The European Commission has unveiled a new “connected continent” plan that is designed to forge a single telecoms market in Europe that simplifies red tape for companies offering wired and wireless broadband, makes the market more attractive for broadband investment, and cuts telecom costs for consumers.
Among the proposals laid out in the Connected Continent legislative package are:
- EU-wide and roaming-free mobile plans
- Simpler rules to encourage investment and cross-border expansion
- EU-wide protection of net neutrality
- Banning premiums on international phone calls made within Europe
European Commission VP Neelie Kroes. who is responsible for the package, tweeted, “Very pleased to say we’ve succeeded in pushing forward major telecoms changes.”
“Further substantial progress towards a European single market for telecoms is essential for Europe’s strategic interests and economic progress. For the telecoms sector itself and for citizens who are frustrated that they do not have full and fair access to internet and mobile services,” said Jose Manuel Barroso, president of the European Commission, in a statement.
Kroes described the proposed legislation as “great news for the future of mobile and internet in Europe. The European Commission says no to roaming premiums, yes to net neutrality, yes to investment, yes to new jobs. Fixing the telecoms sector is no longer about this one sector but about supporting the sustainable development of all sectors.”
In her blog, Kroes noted that Europe has about the same number of people as the United States, Japan and South Korea combined – but those three countries have more than eight-times the amount of fixed wireless broadband and almost 15-times more “4G” coverage than Europe, which has been slow to roll out LTE wireless networks.
“Without the infrastructure to compete, we aren’t going anywhere – in any sector,” Kroes said. “It is time to act; in fact it is already overdue. Current trends are unsustainable for the sector, and unsustainable for our whole economy. The single market boost can revive the European telecoms sector, and help our whole economy: but we must move fast.
She went on to add that the boost from a single European telecom market “won’t come about by rent-seeking in protected national markets. It won’t come about from a sector that seeks to block new ideas or maintain scarcity, frustrating the economy’s need for connectivity and innovation. Nor by looking backwards to yesterday’s cash cows – like unfair surcharges from intra-European calls and sky-high roaming margins.”
Instead, Kroes said, the EU telecom sector needs “the scale to compete globally” and to focus on plentiful broadband access and innovative services that people will want to pay for.”
The Connected Continent project has been in the works for three years leading up to this package of legislation. A statement by the EC called the proposal its “most ambitious plan in 26 years of telecoms market reform.”

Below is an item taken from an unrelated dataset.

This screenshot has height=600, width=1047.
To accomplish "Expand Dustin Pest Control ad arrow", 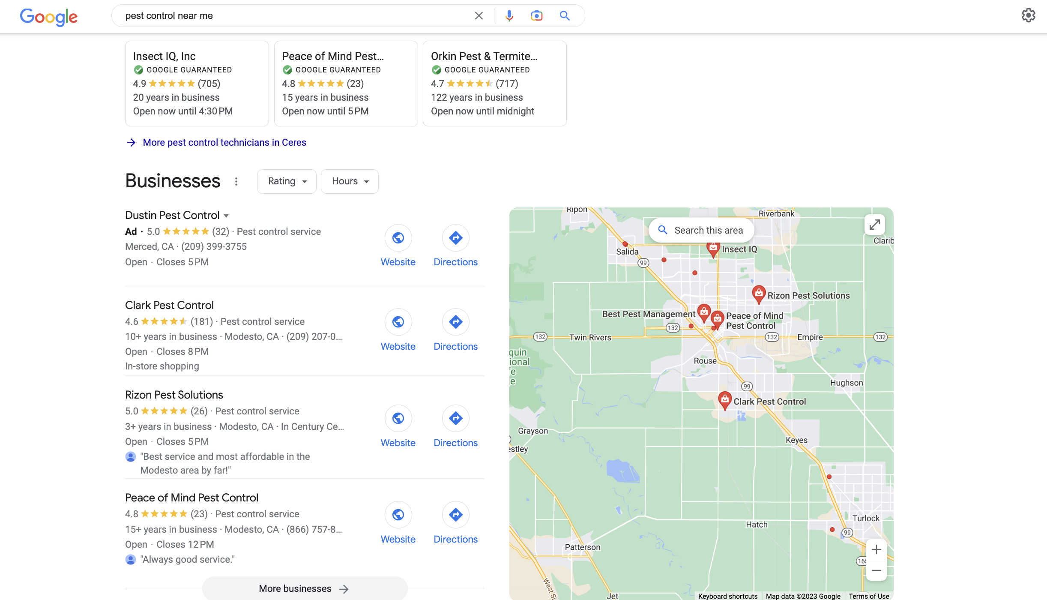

The EU has no telecom company that operates across all of its member countries, and operators face different rules – and customers, different pricing – in a system that still operates as if each member country were a separate market. The new legislation would provide a single authorization for operating in all 28 EU member states, and “further harmonizing the way operators can rent access to networks owned by other companies in order to provide a competing service.”
The Commission said that it also included a “demanding legal threshold” for the regulation of telecom sub-markets, which it expects will lead to a reduction in the overall number of regulated markets.
While those changes may be welcomed by operators, the EU also plans to make several changes affecting pricing. The commission’s plan would ban incoming call charges while travelling in the EU as of July 1, 2014. Operators will already be subject to wholesale price cuts for data as part of roaming regulations, a rule that was enacted in 2012 and also takes effect next July.
Operators will have two options, the commission said: either offer phone plans that treat all EU countries as “home” countries for purposes of roaming, or let customers choose a separate, presumably cheaper roaming provider without being forced to buy a new SIM. Prices for EU-wide roaming plans would be set at carriers’ discretion.
Companies currently charge extra for both fixed-line and wireless calls made from a customer’s home country to other EU countries; the new proposal would limit the cost of an intra-EU call to the price of a long-distance domestic call. For mobile calls between EU countries, the EC said that the price charged could not be higher than 0.19 Euros, or about 25 cents, before applicable taxes.
“Companies could recover objectively justified costs, but arbitrary profits from intra-EU calls would disappear,” the EC said.
The proposal would also strongly support net neutrality, by banning the blocking and throttling of Internet content “regardless of the cost or speed of their internet subscription.” Companies can still provide premium services with guaranteed quality, so long as those do not interfere with the speeds promised to other customers. Users would have the right to check whether their providers are meeting the promised speeds and terminate their contracts if they are not.
The proposal also enumerates new consumer rights extended across the EU, including the right to “plain language contracts”, more rights to switch providers or contract, the right to a 12-month contract if a customer doesn’t want a longer one, and the right to have emails forwarded to a new address after switching Internet providers.
The EC said that while member states will remain in charge and benefit from spectrum fees from mobile operators, it will put in place a more coherent framework for allotting spectrum resources in order to encourage cross-border investment by carriers.